**STATED TASK A**
In the rows below, list as a numbered list every line from the one containing "Viewport: 350px width, 198px" up to and including the one containing "Action: point(546,357)", leaving out any blank lines.

**EXCERPT PROVIDED**

□ □ □ □

The problem is quite straightforward but difficult to explain in just a few sentences. I have tried to break down everything I've done to easily show the problem I am having. If obvious please just skip to the problem at the end.
Demo of Dynamic Columns:
To begin making the column Names dynamic, I use:
DynamicNameHeader = Table.ColumnNames(Source)
This creates a list of the column names from the original table. If the Table name is altered in the spreadsheet, this list is dynamically updated. This list can be used to indirectly refer to columns within your M code.
As an example to show this, Here I have changed Column1 in Table1 to Hello and after refreshing the data the outputted table updates the column to read Hello accordingly.
This works, by referring to the DynamicNameHeader list and indexing for the desired column. The code also demonstrates simple transformations that can be achieved in this by changing the text to uppercase and reordering the columns.

□ □ □ □

Entries on where items appear

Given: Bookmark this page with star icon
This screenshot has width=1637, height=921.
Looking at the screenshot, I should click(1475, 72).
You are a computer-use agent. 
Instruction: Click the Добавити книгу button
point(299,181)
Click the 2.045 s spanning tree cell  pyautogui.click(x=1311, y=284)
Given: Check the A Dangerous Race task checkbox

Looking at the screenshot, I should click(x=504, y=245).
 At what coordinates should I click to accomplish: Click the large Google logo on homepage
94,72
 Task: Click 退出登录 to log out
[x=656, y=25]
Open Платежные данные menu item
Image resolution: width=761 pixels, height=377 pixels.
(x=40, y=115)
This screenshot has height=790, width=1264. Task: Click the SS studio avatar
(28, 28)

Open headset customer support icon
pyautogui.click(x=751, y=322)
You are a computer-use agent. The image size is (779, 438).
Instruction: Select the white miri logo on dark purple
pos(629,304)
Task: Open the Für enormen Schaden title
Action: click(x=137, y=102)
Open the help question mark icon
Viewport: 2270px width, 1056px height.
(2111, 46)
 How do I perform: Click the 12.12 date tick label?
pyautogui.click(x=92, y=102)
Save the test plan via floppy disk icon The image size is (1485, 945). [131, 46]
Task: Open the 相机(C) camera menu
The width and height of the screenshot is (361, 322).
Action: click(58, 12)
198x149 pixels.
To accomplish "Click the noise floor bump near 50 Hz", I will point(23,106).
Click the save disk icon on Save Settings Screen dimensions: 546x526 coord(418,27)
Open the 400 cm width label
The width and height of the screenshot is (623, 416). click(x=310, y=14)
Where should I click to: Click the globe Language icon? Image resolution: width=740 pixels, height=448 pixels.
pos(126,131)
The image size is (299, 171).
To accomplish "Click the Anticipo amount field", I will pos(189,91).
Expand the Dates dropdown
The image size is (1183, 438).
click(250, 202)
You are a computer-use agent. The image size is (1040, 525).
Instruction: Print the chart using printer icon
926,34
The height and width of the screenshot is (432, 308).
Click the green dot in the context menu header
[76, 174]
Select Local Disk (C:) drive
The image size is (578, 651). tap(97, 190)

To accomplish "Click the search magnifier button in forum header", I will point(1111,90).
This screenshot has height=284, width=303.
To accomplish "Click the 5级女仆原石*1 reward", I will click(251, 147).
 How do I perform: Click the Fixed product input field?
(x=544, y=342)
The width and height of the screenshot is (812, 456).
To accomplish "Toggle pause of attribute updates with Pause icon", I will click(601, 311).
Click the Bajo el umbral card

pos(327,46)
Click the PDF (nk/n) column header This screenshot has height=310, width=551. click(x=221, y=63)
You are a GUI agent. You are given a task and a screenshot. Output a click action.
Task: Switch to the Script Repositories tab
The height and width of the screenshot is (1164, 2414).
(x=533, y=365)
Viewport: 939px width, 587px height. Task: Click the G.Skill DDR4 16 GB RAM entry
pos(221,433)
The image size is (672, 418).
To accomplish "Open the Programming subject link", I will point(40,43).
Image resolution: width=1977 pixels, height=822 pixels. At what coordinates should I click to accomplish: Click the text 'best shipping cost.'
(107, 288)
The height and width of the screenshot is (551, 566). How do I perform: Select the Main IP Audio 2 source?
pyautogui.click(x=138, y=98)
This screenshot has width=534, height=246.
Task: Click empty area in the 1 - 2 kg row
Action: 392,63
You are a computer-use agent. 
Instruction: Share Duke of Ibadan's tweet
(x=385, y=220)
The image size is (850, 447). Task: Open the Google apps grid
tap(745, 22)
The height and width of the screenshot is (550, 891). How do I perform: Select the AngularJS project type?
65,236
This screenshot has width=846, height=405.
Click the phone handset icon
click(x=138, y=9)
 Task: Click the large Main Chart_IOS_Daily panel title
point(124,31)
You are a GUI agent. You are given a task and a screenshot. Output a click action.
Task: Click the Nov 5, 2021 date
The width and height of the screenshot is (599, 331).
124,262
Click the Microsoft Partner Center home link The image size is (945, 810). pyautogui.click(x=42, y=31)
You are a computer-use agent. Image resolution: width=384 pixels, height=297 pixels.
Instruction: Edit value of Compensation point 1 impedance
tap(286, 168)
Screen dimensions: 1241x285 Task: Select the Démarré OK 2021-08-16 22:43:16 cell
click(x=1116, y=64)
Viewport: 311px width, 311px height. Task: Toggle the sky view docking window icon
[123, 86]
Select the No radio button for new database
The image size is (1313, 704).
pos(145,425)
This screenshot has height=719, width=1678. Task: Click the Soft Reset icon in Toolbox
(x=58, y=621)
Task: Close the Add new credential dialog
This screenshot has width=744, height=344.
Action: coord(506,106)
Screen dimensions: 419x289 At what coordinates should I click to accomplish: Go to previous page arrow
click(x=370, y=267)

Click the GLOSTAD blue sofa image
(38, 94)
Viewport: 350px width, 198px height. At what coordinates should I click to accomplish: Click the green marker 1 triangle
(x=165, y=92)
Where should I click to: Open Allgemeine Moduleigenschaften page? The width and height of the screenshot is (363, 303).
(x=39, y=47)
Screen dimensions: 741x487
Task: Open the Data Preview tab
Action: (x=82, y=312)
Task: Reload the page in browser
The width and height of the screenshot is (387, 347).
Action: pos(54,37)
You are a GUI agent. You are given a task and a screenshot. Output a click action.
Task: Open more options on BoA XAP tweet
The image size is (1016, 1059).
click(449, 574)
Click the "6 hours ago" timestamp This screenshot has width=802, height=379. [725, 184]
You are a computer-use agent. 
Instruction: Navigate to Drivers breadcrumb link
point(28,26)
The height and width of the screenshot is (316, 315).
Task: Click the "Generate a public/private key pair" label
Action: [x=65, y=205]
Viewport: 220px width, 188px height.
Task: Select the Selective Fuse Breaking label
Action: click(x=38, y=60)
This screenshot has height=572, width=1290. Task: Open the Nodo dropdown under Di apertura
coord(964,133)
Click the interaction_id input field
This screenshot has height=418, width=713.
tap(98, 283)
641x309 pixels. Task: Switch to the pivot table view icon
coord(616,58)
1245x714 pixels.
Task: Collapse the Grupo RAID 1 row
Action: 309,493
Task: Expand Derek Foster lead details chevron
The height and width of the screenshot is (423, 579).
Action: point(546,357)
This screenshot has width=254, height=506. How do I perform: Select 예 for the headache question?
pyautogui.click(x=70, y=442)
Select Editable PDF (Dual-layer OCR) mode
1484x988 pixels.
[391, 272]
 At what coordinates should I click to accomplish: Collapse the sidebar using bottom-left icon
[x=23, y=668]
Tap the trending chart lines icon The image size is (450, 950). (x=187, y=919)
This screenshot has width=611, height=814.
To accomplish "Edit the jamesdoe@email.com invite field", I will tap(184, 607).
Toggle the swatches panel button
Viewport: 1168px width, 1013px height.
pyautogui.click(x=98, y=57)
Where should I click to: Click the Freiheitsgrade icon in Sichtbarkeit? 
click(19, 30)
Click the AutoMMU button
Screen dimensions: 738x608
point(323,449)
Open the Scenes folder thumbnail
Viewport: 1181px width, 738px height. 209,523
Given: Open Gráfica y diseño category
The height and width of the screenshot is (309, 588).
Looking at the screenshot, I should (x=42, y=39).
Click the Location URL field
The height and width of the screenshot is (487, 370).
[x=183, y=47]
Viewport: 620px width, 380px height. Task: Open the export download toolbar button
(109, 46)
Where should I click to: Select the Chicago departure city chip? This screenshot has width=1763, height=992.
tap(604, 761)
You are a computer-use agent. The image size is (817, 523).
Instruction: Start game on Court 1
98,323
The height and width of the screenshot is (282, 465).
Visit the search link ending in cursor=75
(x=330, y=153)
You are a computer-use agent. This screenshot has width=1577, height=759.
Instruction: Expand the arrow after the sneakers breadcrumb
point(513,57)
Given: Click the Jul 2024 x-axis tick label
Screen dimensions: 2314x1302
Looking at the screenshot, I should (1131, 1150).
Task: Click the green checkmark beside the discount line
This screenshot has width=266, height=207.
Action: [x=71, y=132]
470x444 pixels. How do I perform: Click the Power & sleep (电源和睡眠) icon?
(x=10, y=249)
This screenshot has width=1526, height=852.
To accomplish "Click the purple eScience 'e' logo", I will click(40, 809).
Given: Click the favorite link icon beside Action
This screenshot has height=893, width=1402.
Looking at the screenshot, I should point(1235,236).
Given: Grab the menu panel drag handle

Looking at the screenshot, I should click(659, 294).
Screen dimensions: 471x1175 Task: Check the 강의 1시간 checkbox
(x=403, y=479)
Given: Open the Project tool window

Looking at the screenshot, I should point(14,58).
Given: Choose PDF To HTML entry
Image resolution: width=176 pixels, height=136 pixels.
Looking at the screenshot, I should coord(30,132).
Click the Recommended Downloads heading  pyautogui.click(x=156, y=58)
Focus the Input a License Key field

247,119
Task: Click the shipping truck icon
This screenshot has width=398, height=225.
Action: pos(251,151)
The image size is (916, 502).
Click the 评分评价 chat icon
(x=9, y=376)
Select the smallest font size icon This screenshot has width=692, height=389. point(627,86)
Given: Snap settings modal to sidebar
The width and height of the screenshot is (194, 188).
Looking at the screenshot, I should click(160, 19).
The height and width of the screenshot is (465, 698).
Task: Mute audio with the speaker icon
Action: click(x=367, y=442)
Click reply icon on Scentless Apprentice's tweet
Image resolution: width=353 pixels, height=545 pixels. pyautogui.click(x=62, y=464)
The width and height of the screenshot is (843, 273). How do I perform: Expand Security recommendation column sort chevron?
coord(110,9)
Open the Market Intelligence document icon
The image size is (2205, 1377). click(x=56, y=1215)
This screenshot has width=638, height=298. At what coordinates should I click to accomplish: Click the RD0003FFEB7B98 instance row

□ □ □ □

**STATED TASK B**
Write the next part of the forum post on dynamic column names, picking up after its last sentence.

**EXPECTED OUTPUT A**
1. Viewport: 350px width, 198px height. At what coordinates should I click to accomplish: Click the green marker 1 triangle
2. (x=165, y=92)
3. Where should I click to: Open Allgemeine Moduleigenschaften page? The width and height of the screenshot is (363, 303).
4. (x=39, y=47)
5. Screen dimensions: 741x487
6. Task: Open the Data Preview tab
7. Action: (x=82, y=312)
8. Task: Reload the page in browser
9. The width and height of the screenshot is (387, 347).
10. Action: pos(54,37)
11. You are a GUI agent. You are given a task and a screenshot. Output a click action.
12. Task: Open more options on BoA XAP tweet
13. The image size is (1016, 1059).
14. click(449, 574)
15. Click the "6 hours ago" timestamp This screenshot has width=802, height=379. [725, 184]
16. You are a computer-use agent. 
17. Instruction: Navigate to Drivers breadcrumb link
18. point(28,26)
19. The height and width of the screenshot is (316, 315).
20. Task: Click the "Generate a public/private key pair" label
21. Action: [x=65, y=205]
22. Viewport: 220px width, 188px height.
23. Task: Select the Selective Fuse Breaking label
24. Action: click(x=38, y=60)
25. This screenshot has height=572, width=1290. Task: Open the Nodo dropdown under Di apertura
26. coord(964,133)
27. Click the interaction_id input field
28. This screenshot has height=418, width=713.
29. tap(98, 283)
30. 641x309 pixels. Task: Switch to the pivot table view icon
31. coord(616,58)
32. 1245x714 pixels.
33. Task: Collapse the Grupo RAID 1 row
34. Action: 309,493
35. Task: Expand Derek Foster lead details chevron
36. The height and width of the screenshot is (423, 579).
37. Action: point(546,357)

**EXPECTED OUTPUT B**
M Code:
let
Source = Excel.CurrentWorkbook(){[Name="Table1"]}[Content],
DynamicHeaderNames =Table.ColumnNames(Source),
#"Uppercased Text" = Table.TransformColumns(#"Source",{{DynamicHeaderNames{0}, Text.Upper, type text}, {DynamicHeaderNames{1}, Text.Upper, type text}}),
#"Reordered Columns" = Table.ReorderColumns(#"Uppercased Text",{DynamicHeaderNames{1}, DynamicHeaderNames{0}})
in
#"Reordered Columns"
This is just an easy example to show how I'm trying to integrate Dynamic Columns in this way.
PROBLEM
Here is a simple version of the actual data that has been sorted in the outputted table such that the data in Column 1 is Prioritised over values in Column2. The numbers in column 3 just correspond to values in column2.
Working M code to achieve this output:
let
Source = Excel.CurrentWorkbook(){[Name="Table1"]}[Content],
//combine the columns
#"Added Custom" = Table.AddColumn(Source, "Custom", each
let
L1 = if [Column2] = "-" then {[Column1]}
else List.Combine({{[Column1]},Text.Split([Column2],"#(lf)")}),
L2 = if [Column2] = "-" then {[Column3]}
else List.Combine({{"-"},Text.Split([Column3],"#(lf)")})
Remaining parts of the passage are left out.